To force all pixmaps to be created in shared memory, set J2D_PIXMAPS to shared.
First try forcing the shared memory pixmaps, as it often improves performance. However, with certain video board/driver configurations it may be necessary to disable the shared memory pixmaps to avoid rendering artifacts or crashes.
By default, the Java 2D X11 pipeline uses the MIT Shared Memory Extension (MIT SHM). This extension allows a faster exchange of data between the client (the Java application) and the X server, and this can significantly improve the performance of Java applications.
Increasing Shared Memory Available to X Server and Java 2D
On Oracle Solaris operating system releases 8 and earlier it was sometimes necessary to increase the amount of shared memory available to the system (and to X server in particular) as the default was too low, resulting in poor rendering performance. Increasing the amount of shared memory and shared memory segments can result in better performance.
To change the default settings on Oracle Solaris operating system, edit the /etc/system file, changing the shmsys:shminfo_* settings, as in the following example. Note that this is not needed on Oracle Solaris 9 and newer.
set shmsys:shminfo_shmmax=10000000 set shmsys:shminfo_shmni=200 set shmsys:shminfo_shminfo=150
On Linux this setting can be configured by editing the /proc/sys/kernel/shm* files.
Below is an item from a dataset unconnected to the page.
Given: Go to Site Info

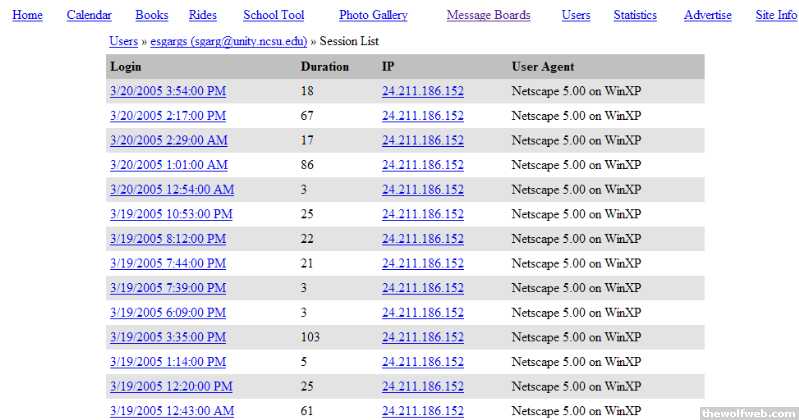Looking at the screenshot, I should (776, 15).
Disabling Use of Shared Memory Extension by the X11 Pipeline
In case of problems (such as crashes, or rendering artifacts) with older X servers and Shared Memory Extension, it is useful to be able to disable the extension. To disable the use of MIT SHM, set the J2D_USE_MITSHM environment variable to false.
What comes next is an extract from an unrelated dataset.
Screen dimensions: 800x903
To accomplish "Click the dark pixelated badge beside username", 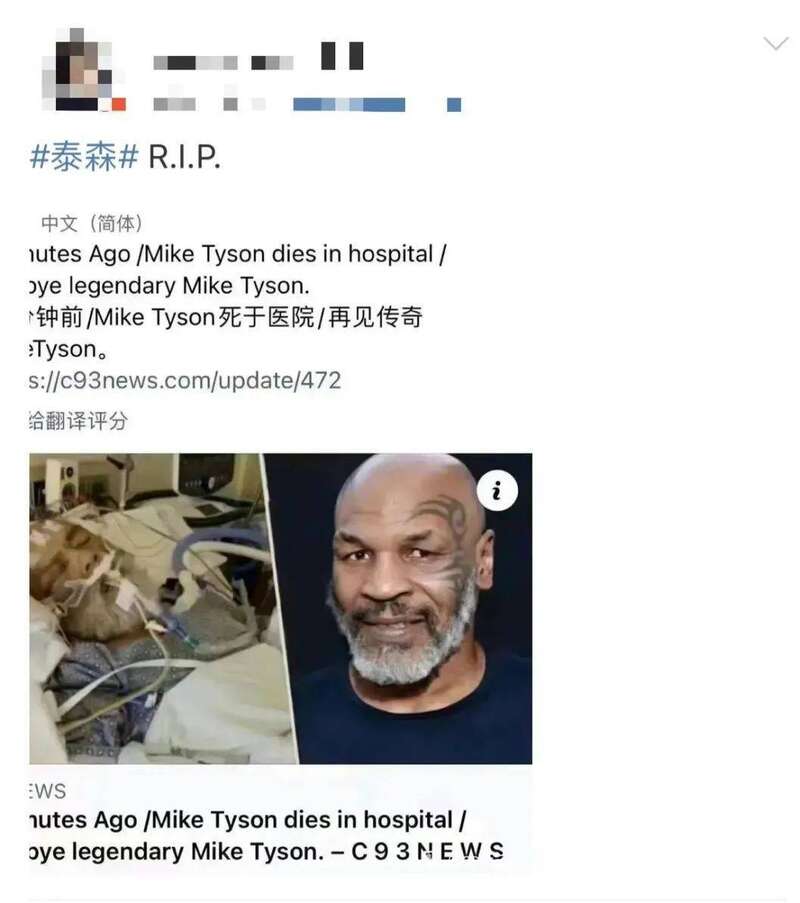I will pyautogui.click(x=342, y=56).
On SPARC hardware, if the framebuffer supports Sun's DGA (Direct Graphics Access) X server extension, and Java 2D has a corresponding module for accessing the framebuffer, DGA will be used for rendering to the screen.
All offscreen images will reside in Java heap memory, and Java 2D's software-only rendering pipeline is used for rendering to them. This is different from a typical UNIX configuration, where X11 pixmaps are used for offscreen images.
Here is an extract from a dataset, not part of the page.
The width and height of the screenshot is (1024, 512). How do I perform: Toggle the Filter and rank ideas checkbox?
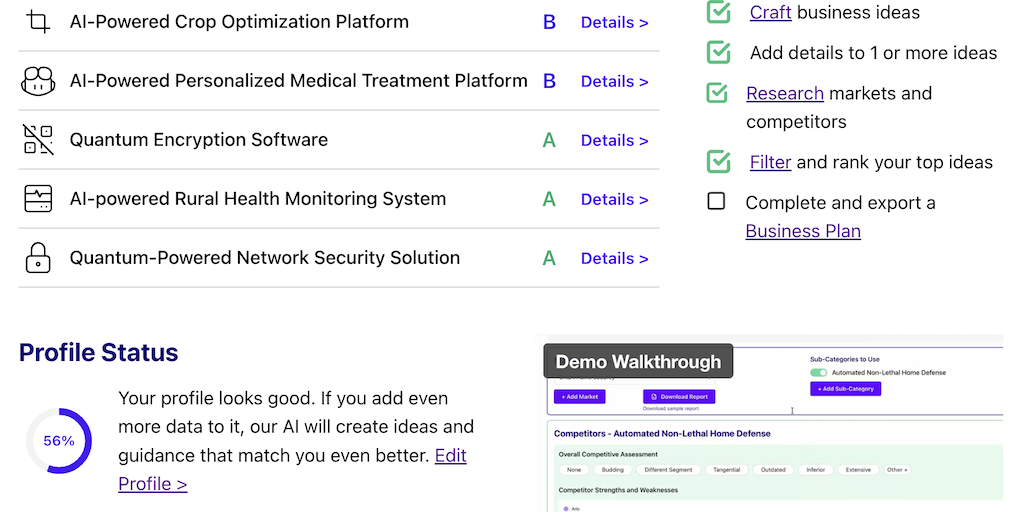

Detecting Use of DGA Extension for Rendering to Screen
To detect if the DGA extension is used for rendering to the screen, run any Java application which does some rendering or displays a GUI, and check if a /tmp/wg* file was created when the application started. Exit the application and verify that the file has been deleted. If this is the case, then on this system Java 2D is using DGA.
Typical Issues Caused by Use of DGA
Since DGA allows direct access to the framebuffer's video memory, the typical problems include corruption outside of window bounds, complete system, and X server lock-ups.
Controlling Use of DGA by Java 2D
If it is determined that DGA is being used, the first thing to try is to disable it. This can be done by setting the NO_J2D_DGA environment variable to true. This forces the default UNIX path to use only X11 for rendering to the screen, and pixmaps for accelerating offscreen images.
In some cases it could be beneficial to enable the use of pixmaps, while also using DGA for rendering to the screen. To force the use of pixmaps for accelerating offscreen images, set the following property when starting the application: -Dsun.java2d.pmoffscreen=true.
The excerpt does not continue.